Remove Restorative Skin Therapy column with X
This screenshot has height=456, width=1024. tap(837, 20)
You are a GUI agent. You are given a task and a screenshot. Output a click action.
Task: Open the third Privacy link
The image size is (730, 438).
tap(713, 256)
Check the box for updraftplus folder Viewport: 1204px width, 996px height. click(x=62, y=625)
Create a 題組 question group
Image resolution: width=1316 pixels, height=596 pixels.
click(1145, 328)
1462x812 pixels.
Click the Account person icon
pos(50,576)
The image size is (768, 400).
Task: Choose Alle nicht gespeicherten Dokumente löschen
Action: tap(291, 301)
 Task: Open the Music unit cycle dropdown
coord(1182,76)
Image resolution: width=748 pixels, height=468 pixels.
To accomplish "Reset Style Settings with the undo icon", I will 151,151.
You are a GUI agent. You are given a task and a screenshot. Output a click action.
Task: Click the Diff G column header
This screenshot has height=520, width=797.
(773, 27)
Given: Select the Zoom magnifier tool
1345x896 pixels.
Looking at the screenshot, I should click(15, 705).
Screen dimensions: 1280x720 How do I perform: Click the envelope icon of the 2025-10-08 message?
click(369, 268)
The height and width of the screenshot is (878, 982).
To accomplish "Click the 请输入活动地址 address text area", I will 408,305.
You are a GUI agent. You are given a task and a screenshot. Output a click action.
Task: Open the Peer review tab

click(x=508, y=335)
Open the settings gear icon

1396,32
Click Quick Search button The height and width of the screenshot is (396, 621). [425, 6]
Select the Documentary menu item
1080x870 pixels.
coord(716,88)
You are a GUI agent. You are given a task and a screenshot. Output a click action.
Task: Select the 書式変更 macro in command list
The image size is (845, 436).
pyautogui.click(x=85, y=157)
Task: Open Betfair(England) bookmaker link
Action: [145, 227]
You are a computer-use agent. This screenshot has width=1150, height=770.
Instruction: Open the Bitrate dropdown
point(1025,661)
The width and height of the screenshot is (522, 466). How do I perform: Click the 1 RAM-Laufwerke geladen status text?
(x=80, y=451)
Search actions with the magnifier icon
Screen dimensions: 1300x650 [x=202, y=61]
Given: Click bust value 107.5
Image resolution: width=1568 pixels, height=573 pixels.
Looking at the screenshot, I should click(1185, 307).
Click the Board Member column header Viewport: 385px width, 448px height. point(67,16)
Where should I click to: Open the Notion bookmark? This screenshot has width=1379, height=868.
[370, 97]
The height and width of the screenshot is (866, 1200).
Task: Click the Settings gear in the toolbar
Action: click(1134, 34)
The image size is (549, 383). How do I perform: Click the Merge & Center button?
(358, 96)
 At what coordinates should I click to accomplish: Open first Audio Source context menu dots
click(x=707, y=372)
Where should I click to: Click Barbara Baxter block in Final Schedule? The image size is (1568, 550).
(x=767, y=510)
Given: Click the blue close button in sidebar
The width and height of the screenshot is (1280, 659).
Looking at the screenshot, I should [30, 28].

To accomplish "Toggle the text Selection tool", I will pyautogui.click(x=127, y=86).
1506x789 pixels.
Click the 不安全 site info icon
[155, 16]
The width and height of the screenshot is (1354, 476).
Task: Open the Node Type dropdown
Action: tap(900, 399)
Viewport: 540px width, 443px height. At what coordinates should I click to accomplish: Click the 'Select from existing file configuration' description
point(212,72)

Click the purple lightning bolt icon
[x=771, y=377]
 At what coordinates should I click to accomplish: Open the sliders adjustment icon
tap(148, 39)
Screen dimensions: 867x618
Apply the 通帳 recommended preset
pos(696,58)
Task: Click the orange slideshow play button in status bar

**About this exercise:**
Set down every entry exactly as it appears.

**Answer section:**
Remove Restorative Skin Therapy column with X
This screenshot has height=456, width=1024. tap(837, 20)
You are a GUI agent. You are given a task and a screenshot. Output a click action.
Task: Open the third Privacy link
The image size is (730, 438).
tap(713, 256)
Check the box for updraftplus folder Viewport: 1204px width, 996px height. click(x=62, y=625)
Create a 題組 question group
Image resolution: width=1316 pixels, height=596 pixels.
click(1145, 328)
1462x812 pixels.
Click the Account person icon
pos(50,576)
The image size is (768, 400).
Task: Choose Alle nicht gespeicherten Dokumente löschen
Action: tap(291, 301)
 Task: Open the Music unit cycle dropdown
coord(1182,76)
Image resolution: width=748 pixels, height=468 pixels.
To accomplish "Reset Style Settings with the undo icon", I will 151,151.
You are a GUI agent. You are given a task and a screenshot. Output a click action.
Task: Click the Diff G column header
This screenshot has height=520, width=797.
(773, 27)
Given: Select the Zoom magnifier tool
1345x896 pixels.
Looking at the screenshot, I should click(15, 705).
Screen dimensions: 1280x720 How do I perform: Click the envelope icon of the 2025-10-08 message?
click(369, 268)
The height and width of the screenshot is (878, 982).
To accomplish "Click the 请输入活动地址 address text area", I will 408,305.
You are a GUI agent. You are given a task and a screenshot. Output a click action.
Task: Open the Peer review tab

click(x=508, y=335)
Open the settings gear icon

1396,32
Click Quick Search button The height and width of the screenshot is (396, 621). [425, 6]
Select the Documentary menu item
1080x870 pixels.
coord(716,88)
You are a GUI agent. You are given a task and a screenshot. Output a click action.
Task: Select the 書式変更 macro in command list
The image size is (845, 436).
pyautogui.click(x=85, y=157)
Task: Open Betfair(England) bookmaker link
Action: [145, 227]
You are a computer-use agent. This screenshot has width=1150, height=770.
Instruction: Open the Bitrate dropdown
point(1025,661)
The width and height of the screenshot is (522, 466). How do I perform: Click the 1 RAM-Laufwerke geladen status text?
(x=80, y=451)
Search actions with the magnifier icon
Screen dimensions: 1300x650 [x=202, y=61]
Given: Click bust value 107.5
Image resolution: width=1568 pixels, height=573 pixels.
Looking at the screenshot, I should click(1185, 307).
Click the Board Member column header Viewport: 385px width, 448px height. point(67,16)
Where should I click to: Open the Notion bookmark? This screenshot has width=1379, height=868.
[370, 97]
The height and width of the screenshot is (866, 1200).
Task: Click the Settings gear in the toolbar
Action: click(1134, 34)
The image size is (549, 383). How do I perform: Click the Merge & Center button?
(358, 96)
 At what coordinates should I click to accomplish: Open first Audio Source context menu dots
click(x=707, y=372)
Where should I click to: Click Barbara Baxter block in Final Schedule? The image size is (1568, 550).
(x=767, y=510)
Given: Click the blue close button in sidebar
The width and height of the screenshot is (1280, 659).
Looking at the screenshot, I should [30, 28].

To accomplish "Toggle the text Selection tool", I will pyautogui.click(x=127, y=86).
1506x789 pixels.
Click the 不安全 site info icon
[155, 16]
The width and height of the screenshot is (1354, 476).
Task: Open the Node Type dropdown
Action: tap(900, 399)
Viewport: 540px width, 443px height. At what coordinates should I click to accomplish: Click the 'Select from existing file configuration' description
point(212,72)

Click the purple lightning bolt icon
[x=771, y=377]
 At what coordinates should I click to accomplish: Open the sliders adjustment icon
tap(148, 39)
Screen dimensions: 867x618
Apply the 通帳 recommended preset
pos(696,58)
Task: Click the orange slideshow play button in status bar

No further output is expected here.